··· Provided text
I'm thinking she won't want to go for 55-gallon drums for aesthetics...but maybe nice pots.  But there's also budget constraints.

The vines look like a good temporary first-year solution, and if they reach the roof that's a bridge she can cross when she comes to it.

That buys some time for more clear decisions about a host of things:
how much are they going to use the toilets and showers?
will they install a greywater system?
how well does the septic system work, and how often is it needing to be pumped?
any surprises the previous owner didn't tell them about (they don't really know why they sold the place...)

There seem to be differing opinions about even shallower trees and leach fields.

Air potatoes are one possibility if grown in boxes...and only if they're going ot be sure to put down some kind of sheet or tarp to collect them at harvest time.  Don't know if they'll winterkill in that climate (North Carolina).
······
··· Record extracts
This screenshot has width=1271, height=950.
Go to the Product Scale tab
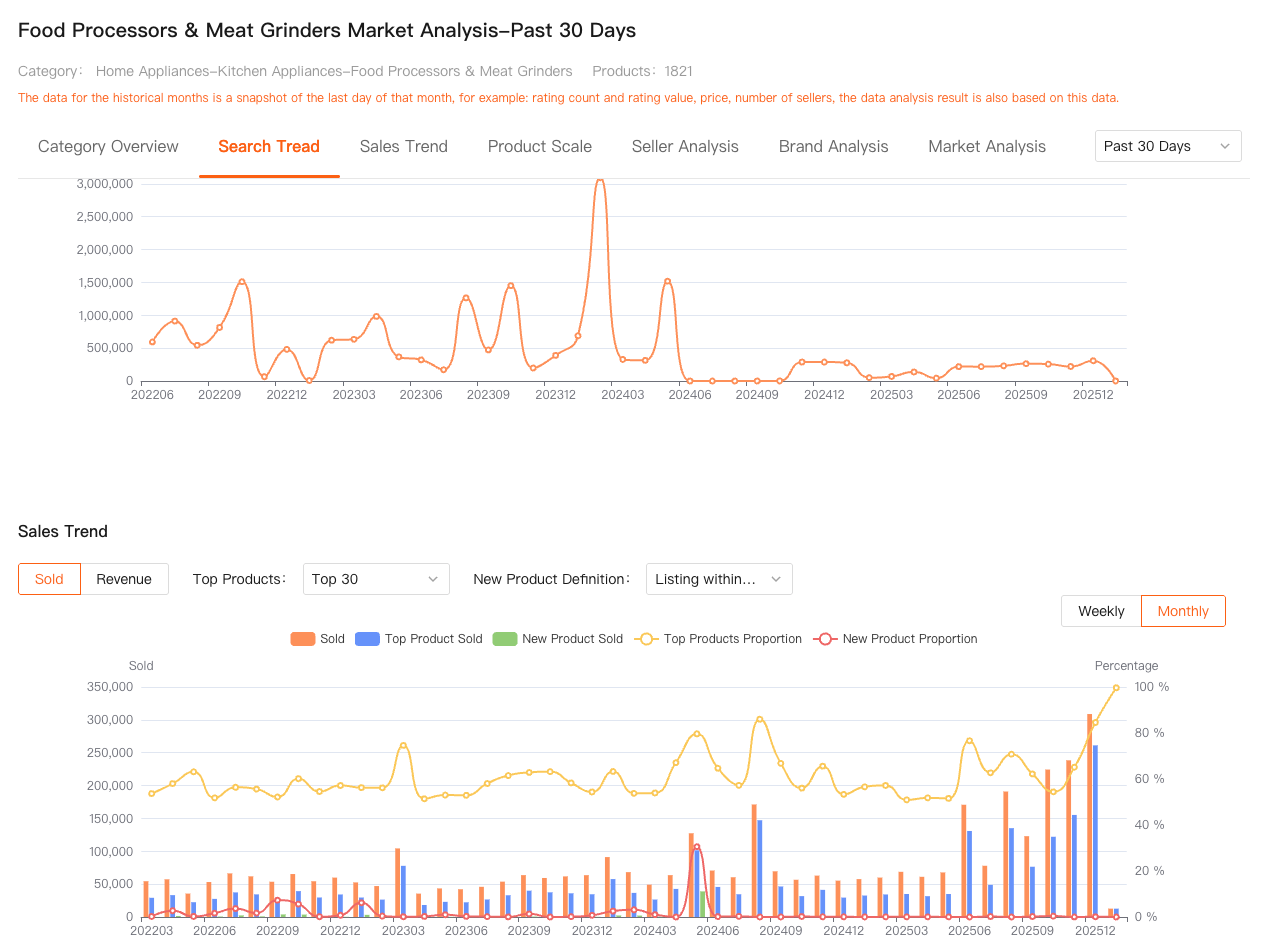click(x=539, y=147)
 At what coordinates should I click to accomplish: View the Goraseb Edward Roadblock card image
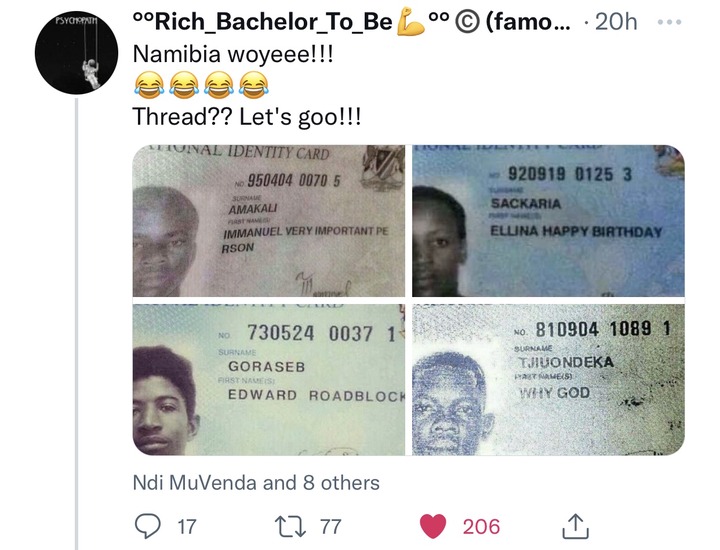(269, 380)
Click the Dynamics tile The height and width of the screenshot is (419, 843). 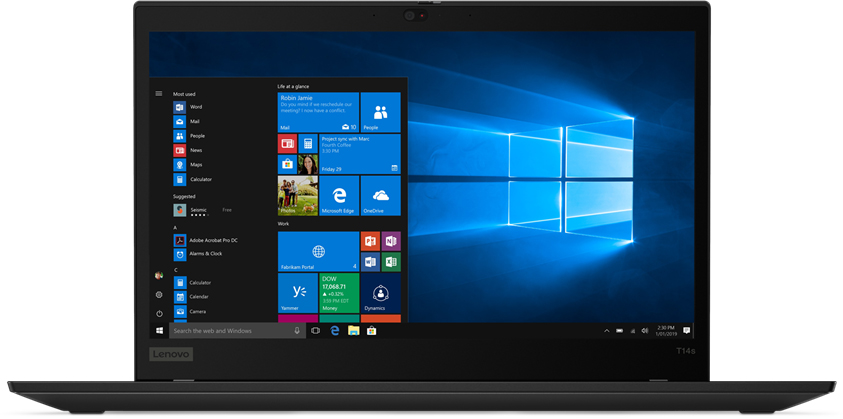[380, 292]
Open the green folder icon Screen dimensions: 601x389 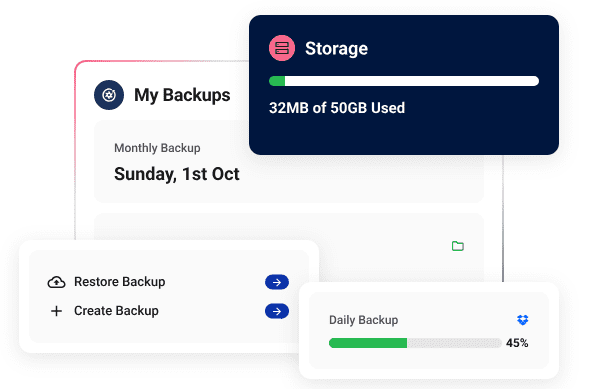458,246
······
Directions: Resume the text about plantings near the septic system and leach field, starting right after its last sentence.

Reply to the exercise:
William Bronson wrote:" The Spruce" says these trees would do well in a leach feild due to their shallow roots
Dogwood trees
Japanese maple trees
Eastern redbud trees
Cherry trees
Azalea shrubs
Boxwood shrubs
Holly shrubs

To contain the roots of other hedge plants, maybe 55 gallon drums, with slits cut in the bottom and sides, sunk a foot or so into the ground?
I wouldn't trust it to contain bamboo or willow, but sand plums or hazelnuts should be ok,and allow them to enjoy acres to the nutrients.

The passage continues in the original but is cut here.